### [Bloc de texte]
Le déclenchement de la crise
Malgré la bonne santé affichée par l’économie américaine à la fin des années 1920, les bases de la croissance apparaissaient de plus en plus fragiles en raison de la surproduction industrielle, de la spéculation boursière, de l’endettement généralisé et de la persistance de la crise de l’agriculture.
À l’annonce de la baisse des prix et des bénéfices industriels, à la mi-octobre 1929, certains spéculateurs décidèrent de vendre leurs actions pour empocher une plus-value au moment où les cotations boursières de Wall Street (New York) étaient encore à un niveau élevé. Le cours des actions diminua rapidement, entraînant une panique qui culmina le 24 octobre, jour où 16 millions de titres furent proposés à bas prix sur le marché, sans trouver de preneurs. Après un temps d’arrêt, l’effondrement des cours s’étendit à toutes les valeurs et toucha même les symboles de l’industrie américaine. Des centaines de milliers de petits actionnaires se trouvèrent ruinés. Les banques, qui avaient multiplié les crédits depuis plusieurs années, ne purent récupérer leurs fonds auprès des personnes endettées, alors que, dans le même temps, ceux qui avaient de l’argent en dépôt se mirent à le retirer. Ne disposant pas des sommes nécessaires pour les rembourser, beaucoup de banques firent faillite. Ce manque de liquidités entraîna une diminution des investissements industriels et de la consommation de produits manufacturés et agricoles. En trois ans, la plupart des banques américaines fermèrent leurs portes.

### [Consigne]
Dressez la liste de toutes les raisons qui, selon le texte sur la crise de 1929, rendaient les bases de la croissance américaine de plus en plus fragiles à la fin des années 1920.

### [Enregistrements fournis]
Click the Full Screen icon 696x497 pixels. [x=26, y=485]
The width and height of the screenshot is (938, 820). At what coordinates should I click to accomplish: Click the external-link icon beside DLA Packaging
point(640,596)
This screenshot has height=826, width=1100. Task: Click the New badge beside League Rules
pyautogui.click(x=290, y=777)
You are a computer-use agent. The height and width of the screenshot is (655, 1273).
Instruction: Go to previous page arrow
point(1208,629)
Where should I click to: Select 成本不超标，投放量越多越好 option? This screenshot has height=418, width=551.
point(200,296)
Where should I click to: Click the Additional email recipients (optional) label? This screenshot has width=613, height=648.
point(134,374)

--

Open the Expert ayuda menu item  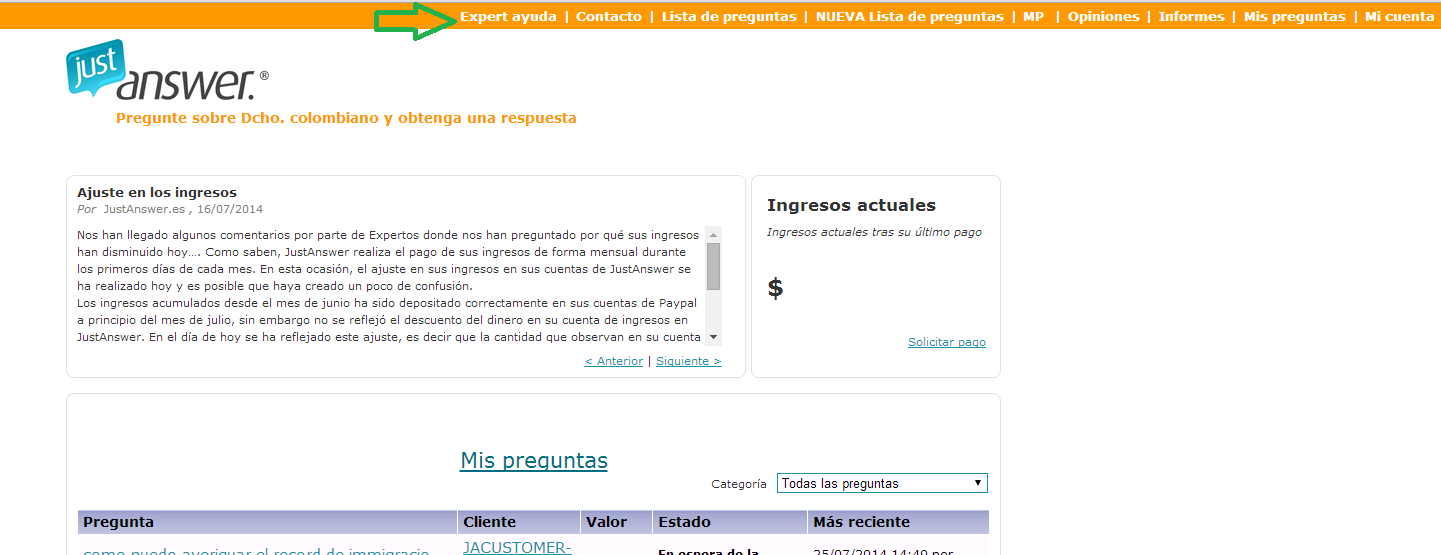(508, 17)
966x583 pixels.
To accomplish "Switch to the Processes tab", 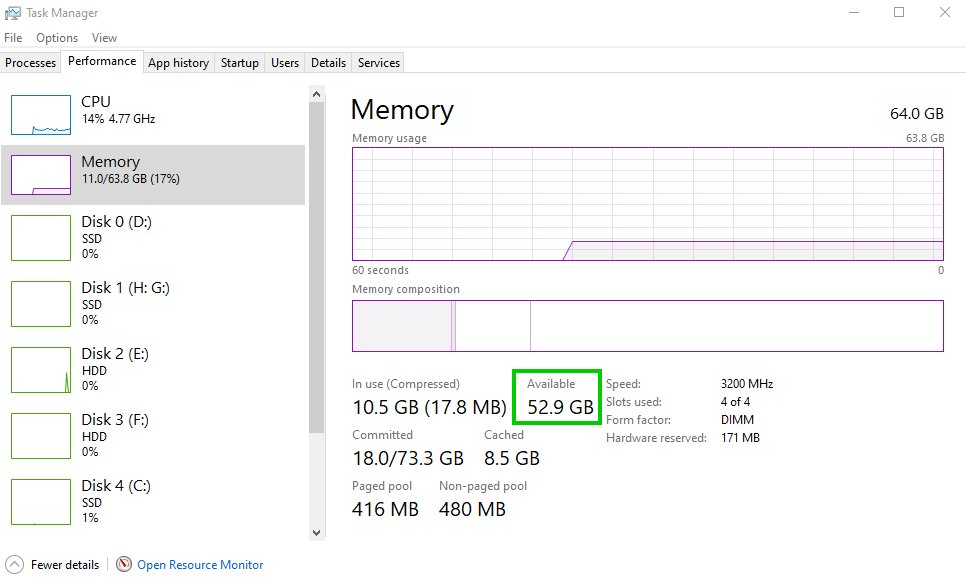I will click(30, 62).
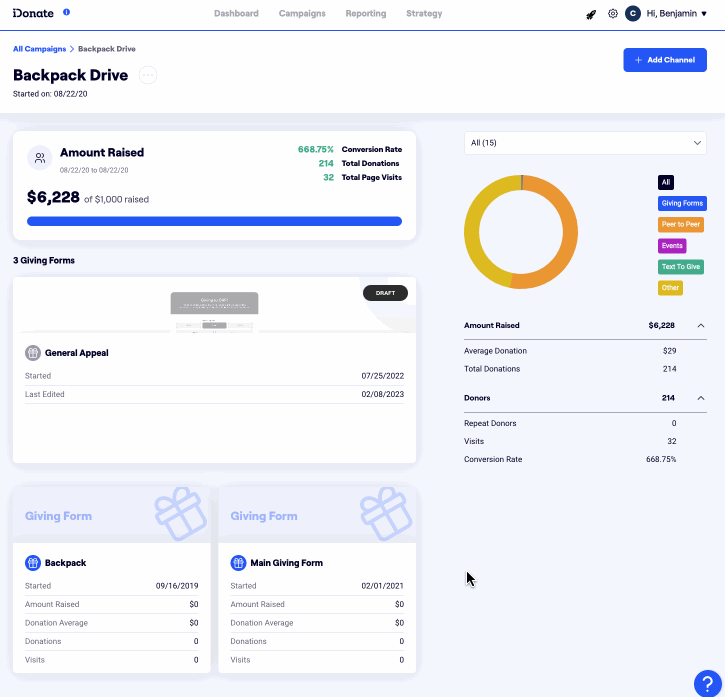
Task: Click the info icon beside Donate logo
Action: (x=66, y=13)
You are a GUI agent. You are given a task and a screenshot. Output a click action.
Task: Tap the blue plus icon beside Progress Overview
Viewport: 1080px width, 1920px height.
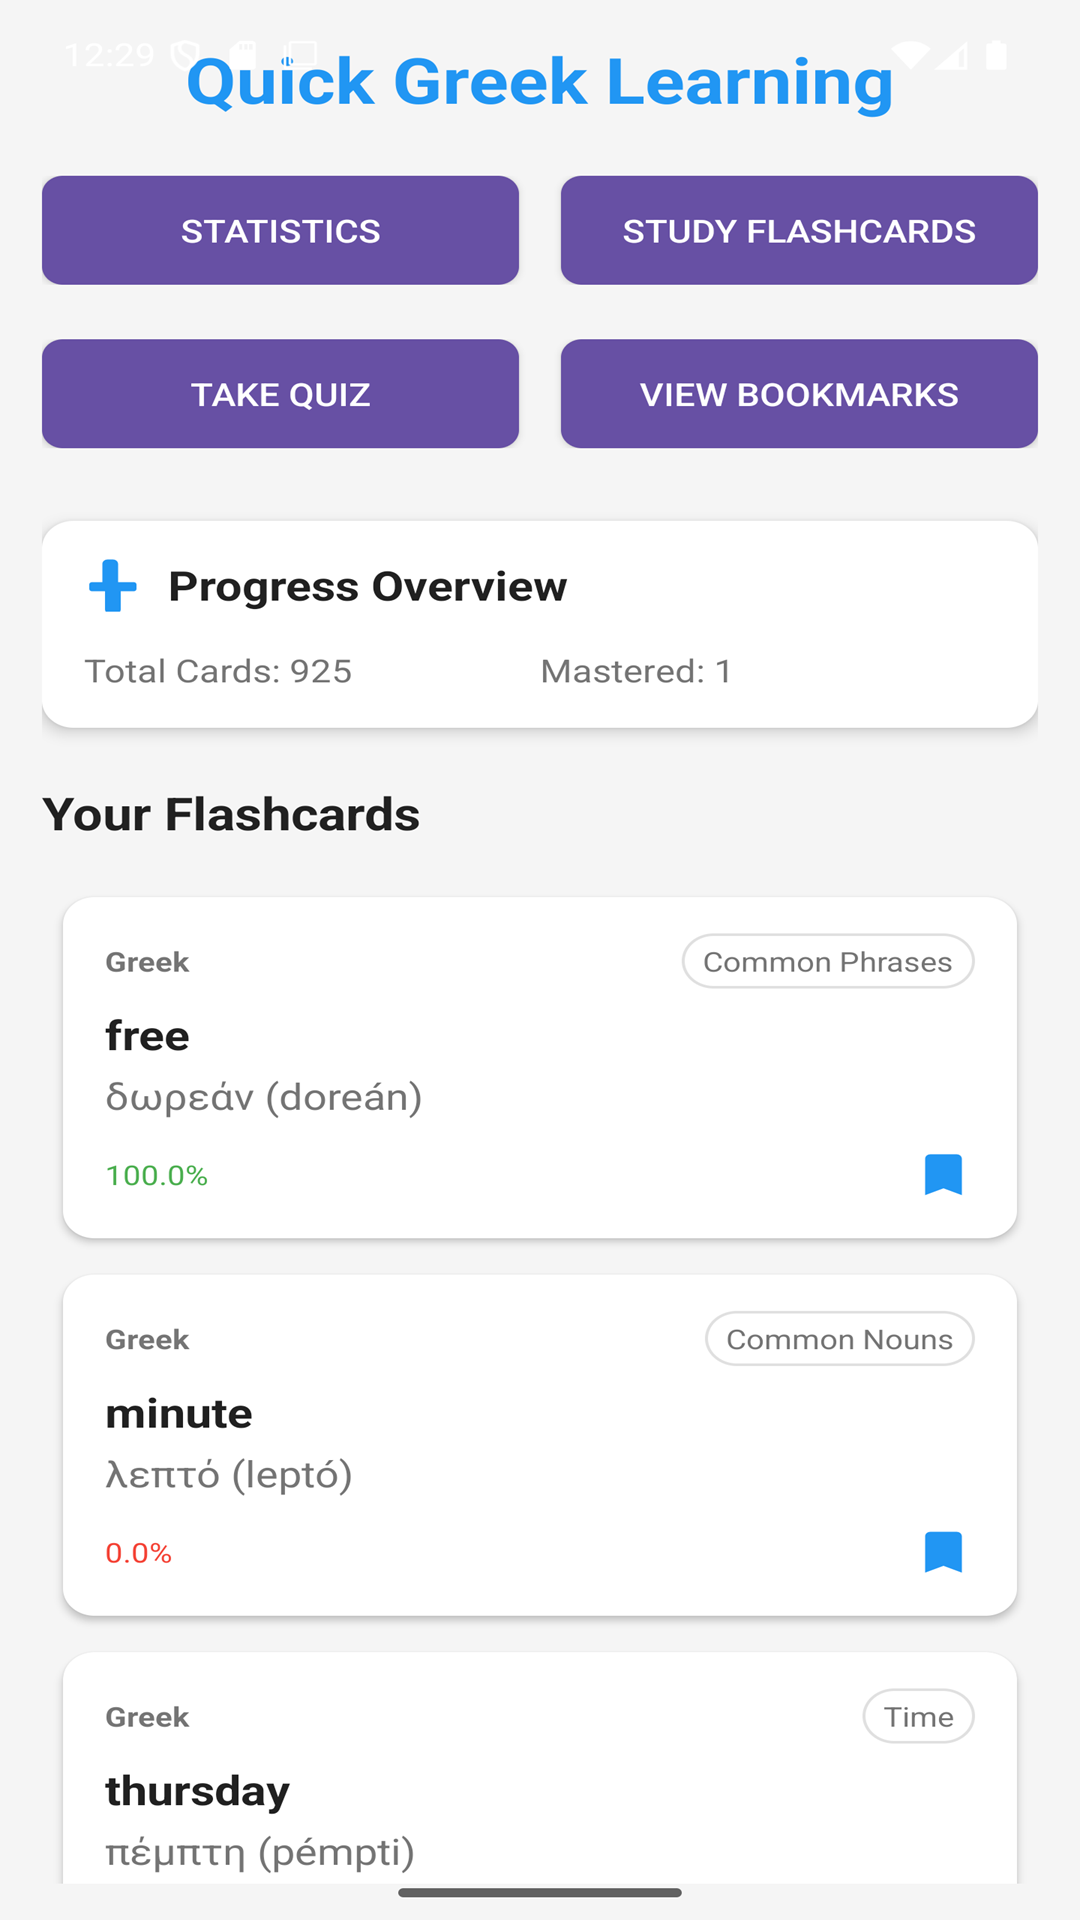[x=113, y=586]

...

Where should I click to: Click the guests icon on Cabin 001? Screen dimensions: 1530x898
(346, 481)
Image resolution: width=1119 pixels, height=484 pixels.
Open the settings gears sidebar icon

### [Réponse attendue]
- la surproduction industrielle
- la spéculation boursière
- l'endettement généralisé
- la persistance de la crise de l'agriculture